Naturalmente ci sono Stati sovrani che hanno accumulato formidabili quantità di capitali, ed il pensiero va ovviamente alla Cina, ma, e qui passo al secondo punto, da parte di Xi Jinping sono venuti consigli di rimanere nell’euro, per ragioni facilmente intuibili, che vanno al di là dell’interesse cinese per un porto (il Pireo) che può costituito un grande hub marittimo per tutta l’Europa del centro-est. Oltre al leader cinese gli stessi inviti a Tsipras sono venuti a Tsipras da parte di Obama e di Putin.

Terzo ma non minore, l’atteggiamento della netta maggioranza dei cittadini greci è quello di voler rimanere nell’euro. Chiaramente coloro che hanno votato Sì (Nai) lo hanno fatto non perché favorevoli all’austerità, ma proprio per indicare una scelta a favore dell’euro; ma una buona parte, probabilmente una metà, di coloro che hanno votato No (Oxi), respingevano l’austerità made in Germany ma non volevano una Grexit. Pertanto un improvviso ritorno alla dracma, che comunque nell’immediato comporta un periodo di prolungamento della chiusura delle banche, di razionamento della benzina e altri beni, un accentuarsi della caccia a beni rifugio (peraltro già in atto), avrebbe determinato un clima politico molto difficile, e Tsipras avrebbe dovuto fare i conti anche con l’ostilità di una parte dell’amministrazione, ivi compresa la Banca centrale.

Tuttavia è bene che Tsipras tenga ben presente che la prospettiva di Grexit non è affatto venuta meno.
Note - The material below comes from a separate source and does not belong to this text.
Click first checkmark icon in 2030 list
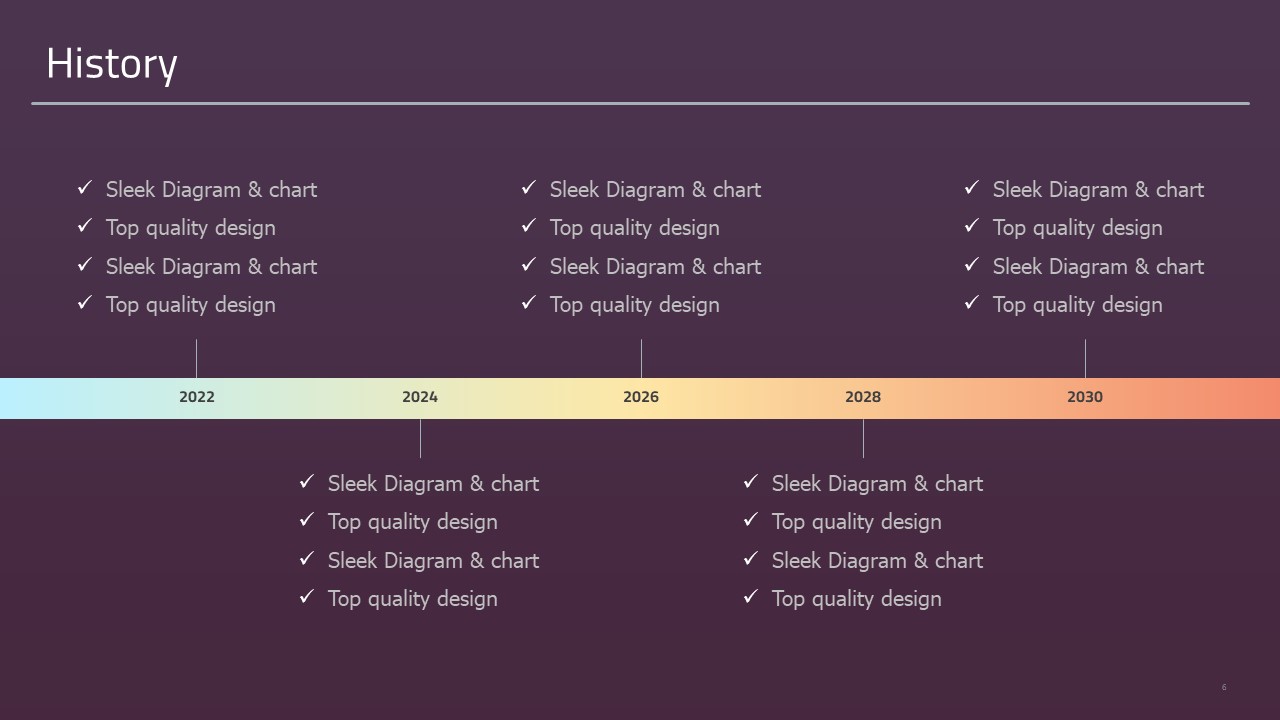 point(972,187)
Le condizioni posti dal nuovo Memorandum of Understanding (MoU) sono tali da ripetere di nuovo quello che è successo negli anni precedenti. Il MoU infatti ripresenta esattamente le stesse richieste (per esempio sull’Iva e le pensioni) che erano già state al governo di Samaras nel 2014. Malgrado la promessa di allentamento della stretta fiscale nel momento in cui la Grecia fosse tornata ad un avanzo primario, la Troika aveva insistito per ulteriori misure; Samaras le aveva rinviate (fatemi almeno fare le elezioni prima!).

A queste misure se ne aggiungono altre veramente incredibili, come il fondo di 50 miliardi a garanzia del prestito. Fondo da costituirsi con le privatizzazioni, riuscendo in tempi inevitabilmente brevi a fare quello che il governo Samaras non era riuscito a fare in più di quattro anni. In aggiunta non è chiaro quali saranno i termini della ristrutturazione del debito (la parola default è tabù), cioè ulteriore allungamento del periodo di grazia, e riduzione dell’interesse. 
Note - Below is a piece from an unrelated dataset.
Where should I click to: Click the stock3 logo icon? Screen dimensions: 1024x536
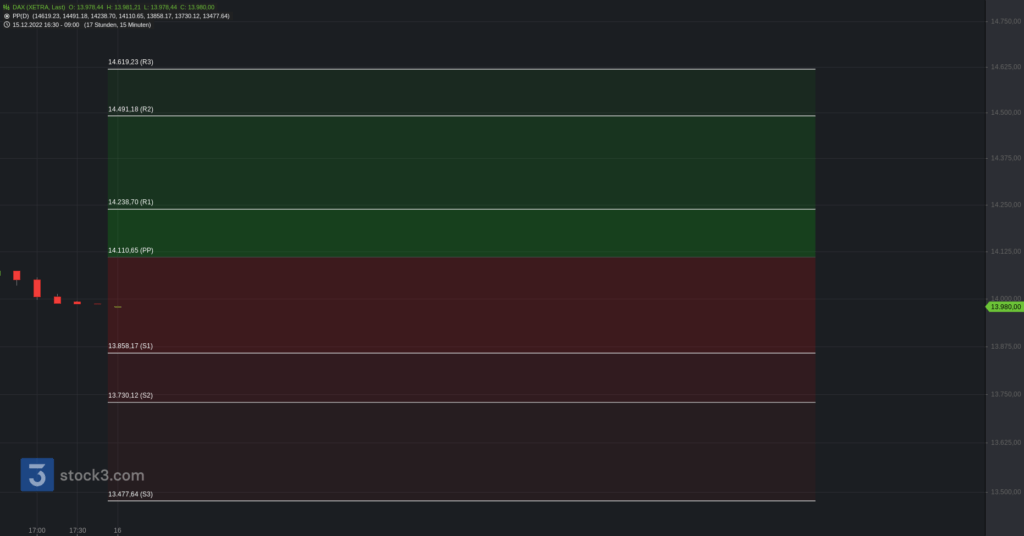[37, 475]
Merkel e Schauble dovrebbero essere grati a Karamanlis, il leader della destra responsabile dell’occultamento dei deficit pubblici nel primo decennio del 2000.  E’ stata proprio la denunzia (di Papandreu) dei deficit occultati che ha permesso alla Germania di addebitare alle irresponsabilità fiscale dei PIIGS le cause della crisi dei debiti sovrani. In realtà, a parte il caso greco, negli altri paesi è esattamente vero il contrario: la crisi finanziaria ha fatto esplodere i debiti pubblici. Crisi iniziata, come è noto, negli USA, ma che ha coinvolto tutto il mondo; in Irlanda per l’eccessivo indebitamento delle banche, in Spagna per una bolla immobiliare. L’unico paese con un debito elevato era l’Italia, ma fino al 2007 si era ridotto di oltre venti punti, arrivando al 103% del PIL, e comunque il deficit era sotto controllo. 

Entro un arco di tempo non lungo, al massimo un paio di anni, la Grecia si troverà con un’economia ancora depressa e nell’impossibilità di rispettare le condizioni poste dal MoU. La “catharsis” di Aristotele, quale conclusione del dramma, deve ancora avvenire.